Letting x \to \frac{x}{2} in (1) we immediately obtain


\frac{\arcsin\left(\frac{x}{2} \right)}{\sqrt{1-\left( \frac{x}{2}\right)^2}}=\sum_{n=1}^\infty\frac{x^{2n-1}}{n\binom{2n}{n}}(2)


Now recall the following integral representation (see here a proof)


\frac{1}{n^k}=\frac{1}{\Gamma(k)}\int_0^1 \left(-\ln(x) \right)^{k-1}x^{n-1}\,dx

I want to show that


\sum_{n=1}^\infty\frac{ 1}{\binom{2n}{n}n^k}=\frac{(-2)^{k-2}}{(k-2)!}\int_0^{\pi/3}x\ln^{k-2}\left(2 \sin\left( \frac{x}{2}\right) \right)\,dx(3)


The following proof is based on Borwein (see references below)


Proof:


\begin{aligned} \sum_{n=1}^\infty\frac{ 1}{\binom{2n}{n}n^k}&=\frac{(-1)^{k-1}}{(k-1)!}\sum_{n=1}^\infty\frac{ 1}{\binom{2n}{n}}\int_0^1 \ln^{k-1}(x) x^{n-1}\,dx\\ &=\frac{2(-1)^{k-1}}{(k-1)!}\sum_{n=1}^\infty\frac{ 1}{\binom{2n}{n}}\int_0^1 \ln^{k-1}\left(x^2\right) x^{2n-1}\,dx & \left(x \to x^2\right)\\ &=\frac{2(-2)^{k-1}}{(k-1)!}\sum_{n=1}^\infty\frac{ 1}{\binom{2n}{n}}\int_0^1 \ln^{k-1}\left(x\right) x^{2n-1}\,dx \\ &=\frac{2(-2)^{k-1}}{(k-1)!}\sum_{n=1}^\infty\frac{ 1}{\binom{2n}{n}}\left(\frac{x^{2n}\ln^{k-1}(x)}{2n}\Bigg|_0^1-\frac{(k-1)}{2n}\int_0^1 \ln^{k-2}\left(x\right) x^{2n-1}\,dx \right)\\ &=-\frac{(-2)^{k-1}}{(k-2)!}\sum_{n=1}^\infty\frac{ 1}{\binom{2n}{n}n}\int_0^1 \ln^{k-2}\left(x\right) x^{2n-1}\,dx \\ &=-\frac{(-2)^{k-1}}{(k-2)!}\int_0^1 \ln^{k-2}\left(x\right)\left(\sum_{n=1}^\infty\frac{ x^{2n-1}}{\binom{2n}{n}n} \right) \,dx \\ &=-\frac{(-2)^{k-1}}{(k-2)!}\int_0^1 \ln^{k-2}\left(x\right)\left(\frac{ \arcsin\left(\frac{x}{2} \right)}{\sqrt{1-\left( \frac{x}{2}\right)^2}} \right) \,dx & \left( \text{by eq. (2)}\right)\\ &=\frac{(-2)^{k-2}}{(k-2)!}\int_0^{\pi/3} \frac{x\ln^{k-2}\left(2\sin\left(\frac{x}{2}\right)\right) \cos\left(\frac{x}{2} \right)}{\sqrt{1-\sin^2\left( \frac{x}{2}\right)}} \,dx & \left( \frac{x}{2} \to \sin\left(\frac{x}{2} \right)\right)\\ &=\frac{(-2)^{k-2}}{(k-2)!}\int_0^{\pi/3}x\ln^{k-2}\left(2 \sin\left( \frac{x}{2}\right) \right)\,dx \qquad \blacksquare \end{aligned}


Then according to (3) we can write


\sum_{n=1}^\infty\frac{ 1}{n^4\binom{2n}{n}}=2\int_0^{\pi/3}x\ln^{2}\left(2 \sin\left( \frac{x}{2}\right) \right)\,dx(4)
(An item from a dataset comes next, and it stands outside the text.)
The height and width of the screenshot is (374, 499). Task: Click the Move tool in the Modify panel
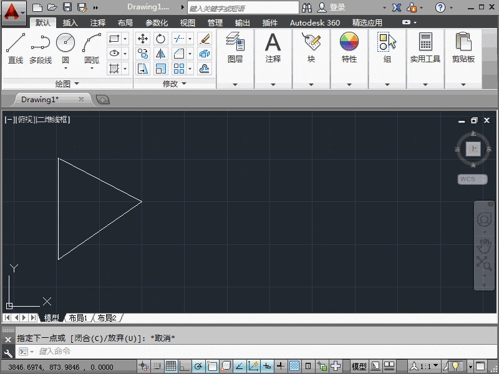[x=143, y=39]
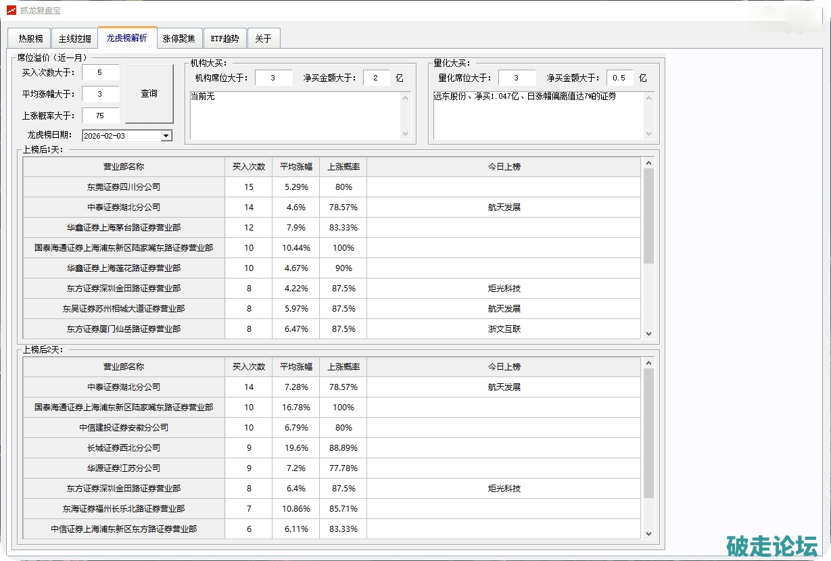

To evaluate (4), we have to compute the integral on the R.H.S. of (4). As we did before, a good strategy is to use the following expansion for log squared:


\ln^2\left(2 \sin(x) \right)=\frac{\pi^2}4-\pi x+x^2+2 \sum_{n=1}^\infty \frac{\operatorname{H}_{n-1}\cos(2nx)}{n}(5)

proved here.


Note in (5) the last term on the R.H.S.: An infinite series involving the Harmonic numbers and a trigonometric function. Unavoidably we will end up having to compute a nasty infinite sum that stems from this term. So before jumping straight to the computation of the integral in (2), We will evaluate the term that involves the Harmonic numbers and trigonometric functions that will show up in our calculations.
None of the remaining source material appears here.